車のCO2排出量計算ツールとは?
このツールは、車である距離を走行したときに排出される二酸化炭素(CO₂)の量を概算するものです。燃焼時の標準的な排出係数を用いて、消費した燃料の量を相当するCO₂排出量に換算します。算出結果を見れば、1回のドライブ、毎日の通勤、あるいは年間走行距離全体の炭素フットプリントを把握することができます。
使い方
まず燃料の種類(ガソリンまたはディーゼル)を選び、走行距離をキロメートル(km)で入力します。続いて、お使いの車の燃費をキロメートル毎リットル(km/L)で入力してください。
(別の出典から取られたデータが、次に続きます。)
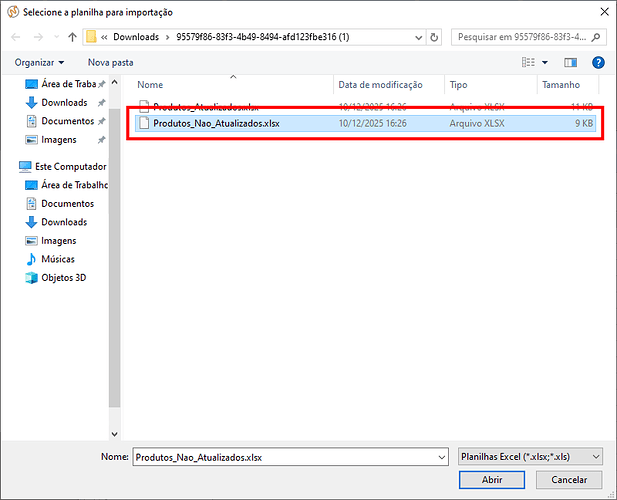
Task: Click the Cancelar button
Action: click(569, 480)
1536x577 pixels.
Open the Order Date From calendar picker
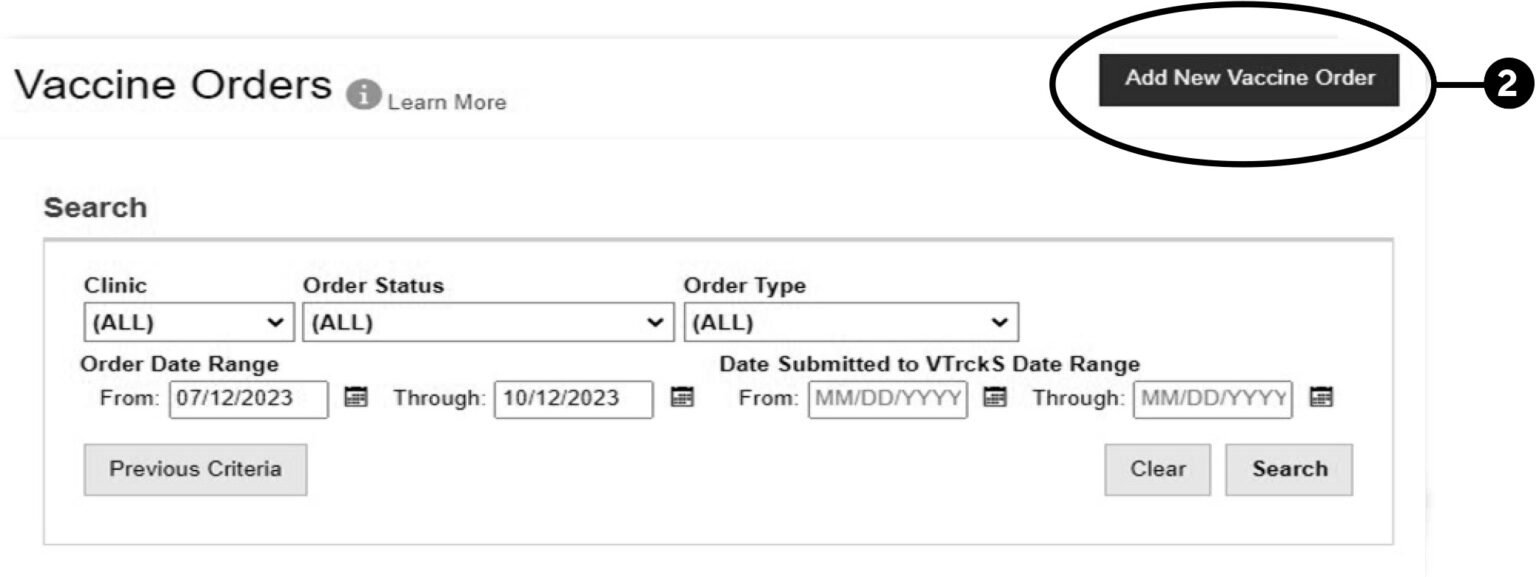tap(355, 398)
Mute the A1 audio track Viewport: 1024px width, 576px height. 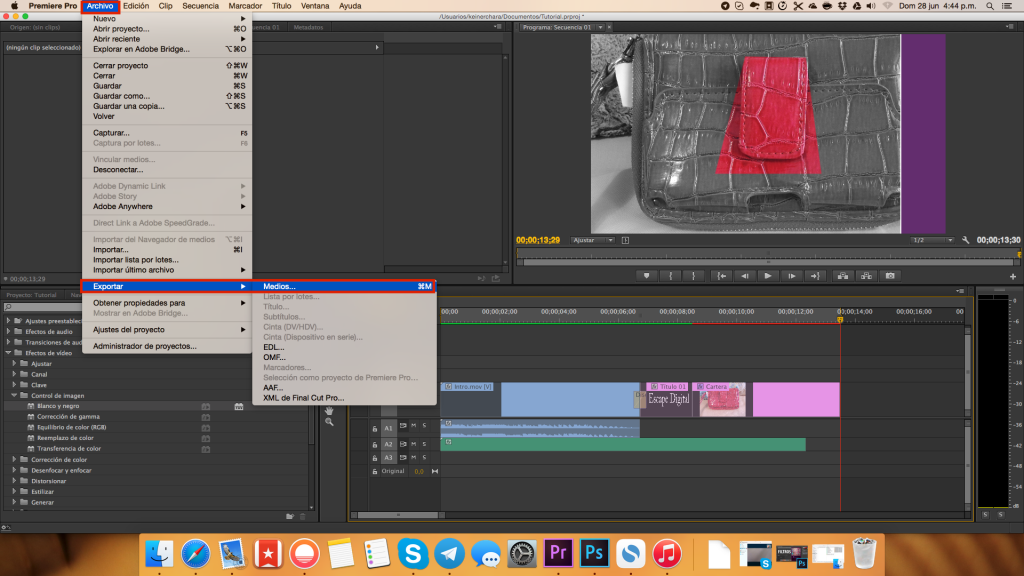(x=413, y=426)
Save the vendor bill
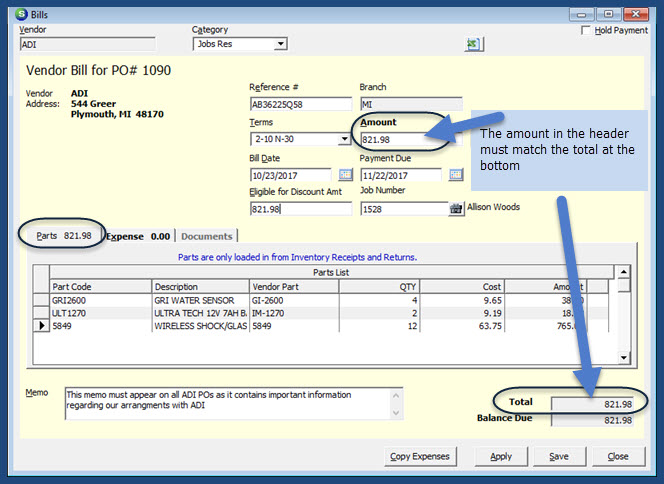664x484 pixels. click(x=559, y=456)
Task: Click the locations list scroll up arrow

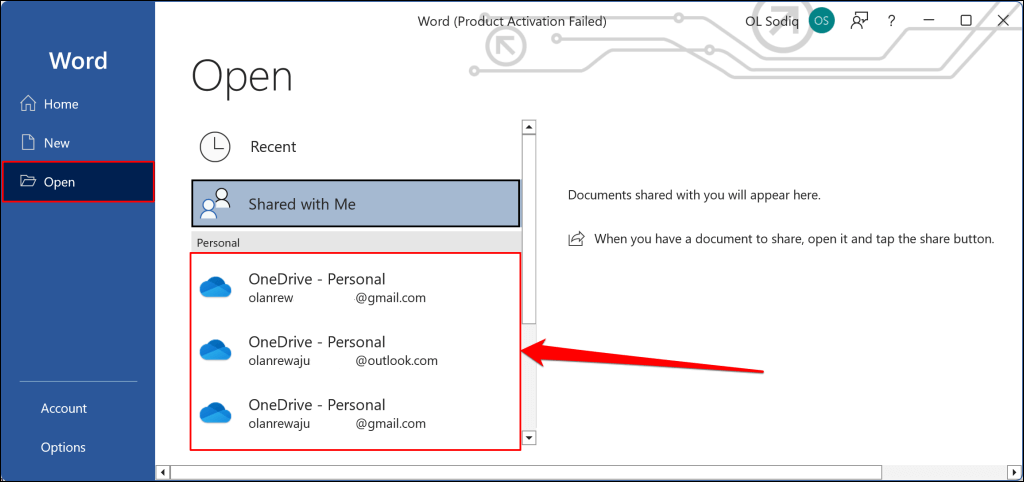Action: pyautogui.click(x=529, y=127)
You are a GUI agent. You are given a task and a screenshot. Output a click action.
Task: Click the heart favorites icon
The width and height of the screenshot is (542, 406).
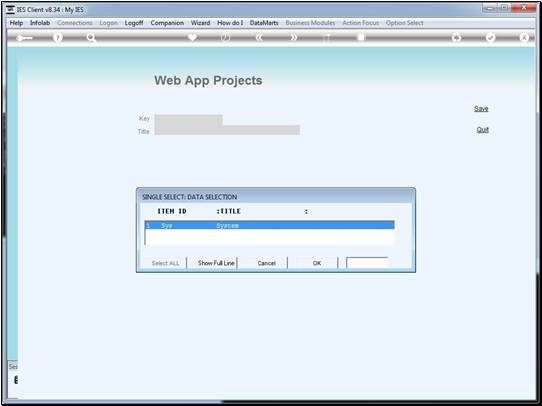(x=193, y=37)
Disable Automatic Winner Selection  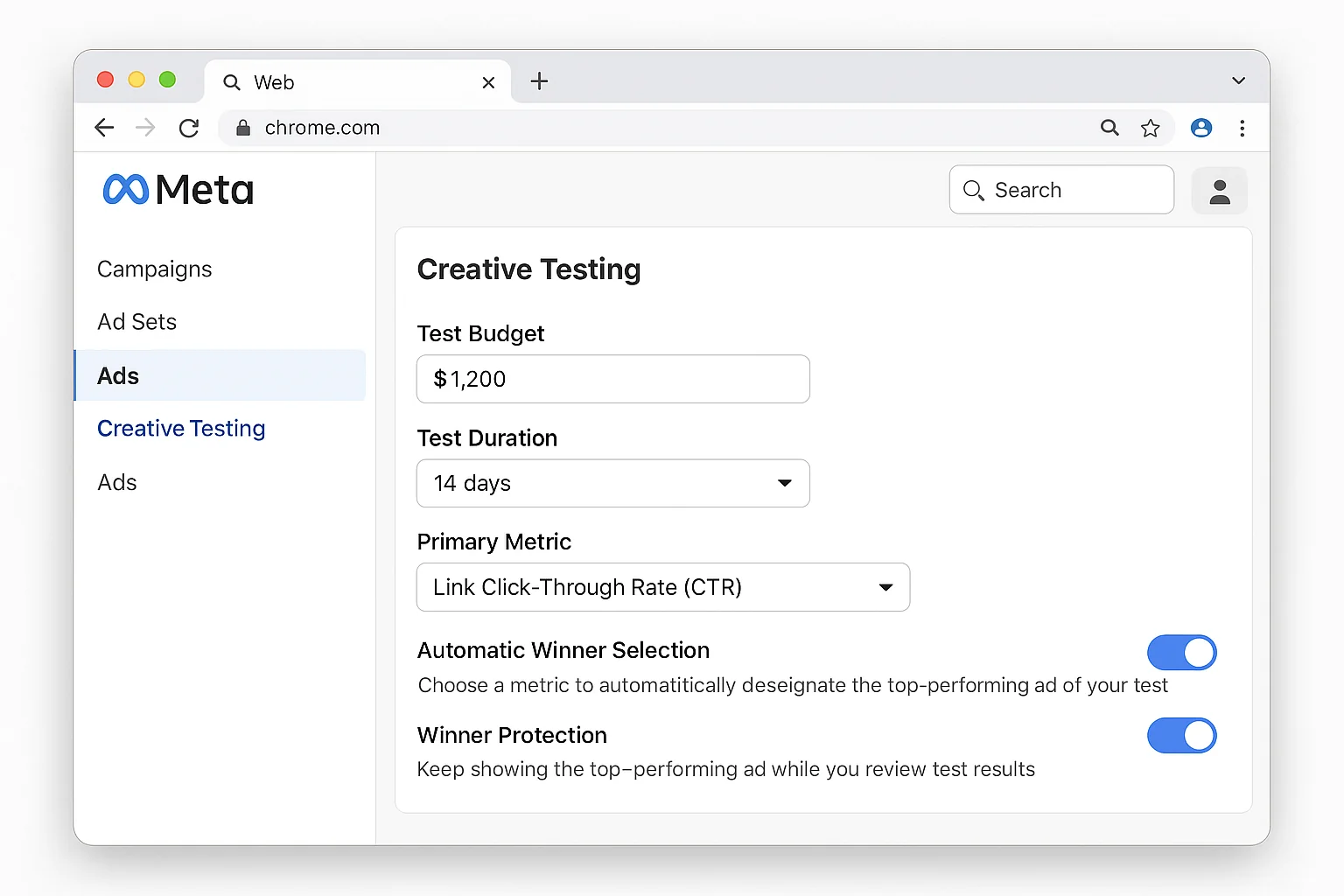[1181, 653]
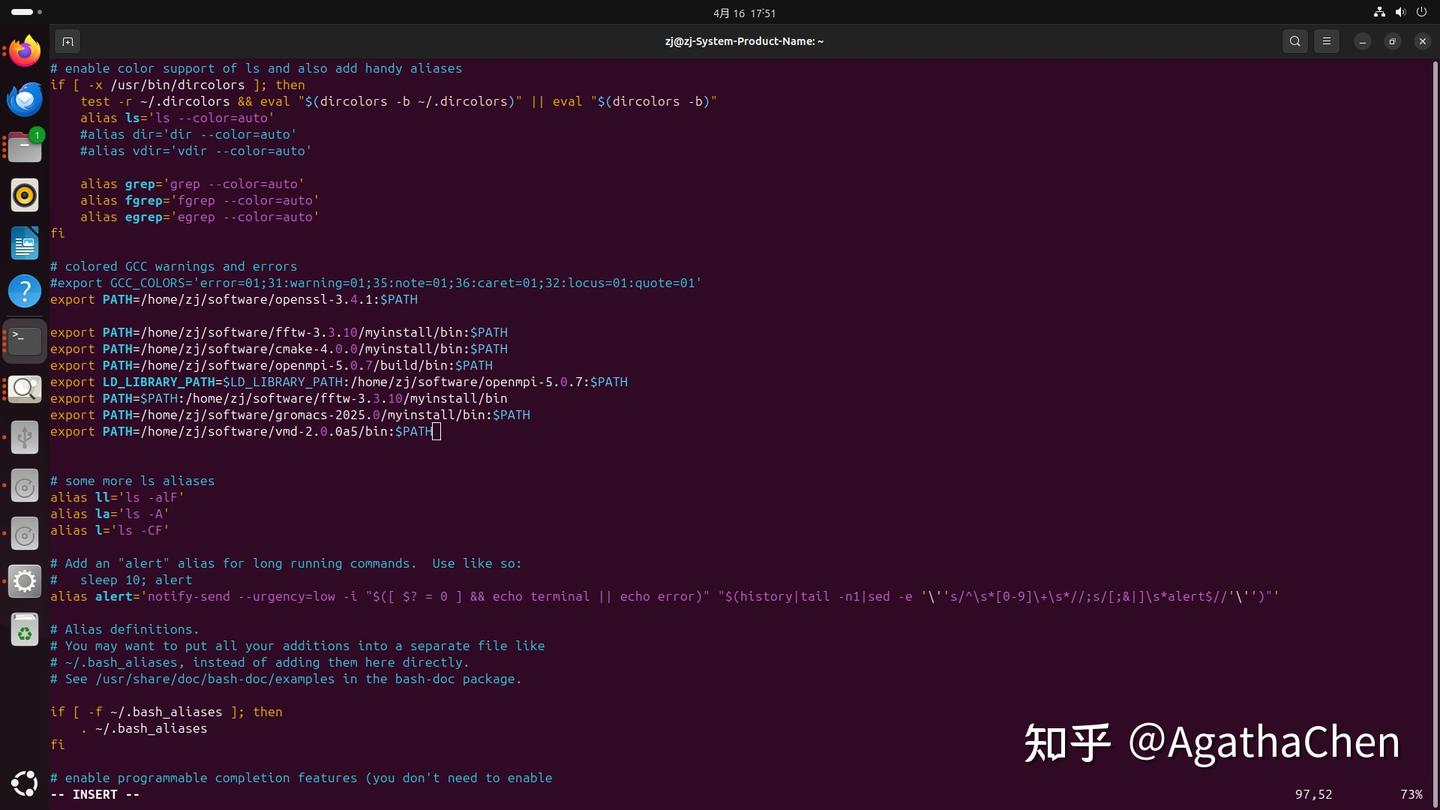The width and height of the screenshot is (1440, 810).
Task: Open LibreOffice Writer from the dock
Action: pyautogui.click(x=24, y=243)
計算ツールは、総CO₂排出量(kg)、消費した燃料の量(L)、そして1kmあたりの排出量(g)を表示します。
計算式の解説
はじめに、走行距離を燃費で割って消費燃料を求めます。\(\text{リットル数} = \text{走行距離} \div \text{燃費 (km/L)}\)です。燃料は1リットル燃焼するごとに一定量のCO₂を排出します。その係数はガソリンで約2.31kg、ディーゼルで約2.68kgです。ディーゼルの方が密度が高く炭素含有量も多いため、係数も大きくなります。このリットル数に係数を掛けると、総CO₂排出量が求められます。$$\text{CO}_2 = \left( \text{走行距離} \div \text{燃費} \right) \times \text{係数}$$これらはテールパイプ(タンク・トゥ・ホイール)の値であり、燃料の製造や輸送に伴う排出量は含みません。
計算例
燃費12km/Lのガソリン車で100km走行する場合を考えてみましょう。\(\text{消費燃料} = 100 \div 12 = 8.33\,\text{L}\)。\(\text{CO}_2 = 8.33 \times 2.31 \approx 19.25\,\text{kg}\)。これを1kmあたりに換算すると、約192gのCO₂となります。
よくある質問
なぜディーゼルの係数はガソリンより大きいのですか? ディーゼル燃料は1リットルあたりの炭素量が多く、密度も高いため、燃焼時に1リットルあたりより多くのCO₂を発生させます。ディーゼルエンジンが燃費に優れていることが多いとしても、この点は変わりません。
製造時や電力使用分も含まれていますか? いいえ。このツールは燃料の燃焼によるテールパイプからの直接的なCO₂のみを計算します。原料採掘から走行まで(ウェル・トゥ・ホイール)の排出量や、車両製造時の排出量は含まれていません。
燃費がL/100km表記の場合、何を入力すればよいですか? 100をL/100kmの数値で割れば、km/Lに換算できます(例:\(8\,\text{L/100km} = 12.5\,\text{km/L}\))。なお日本のカタログ燃費は通常km/L表記です。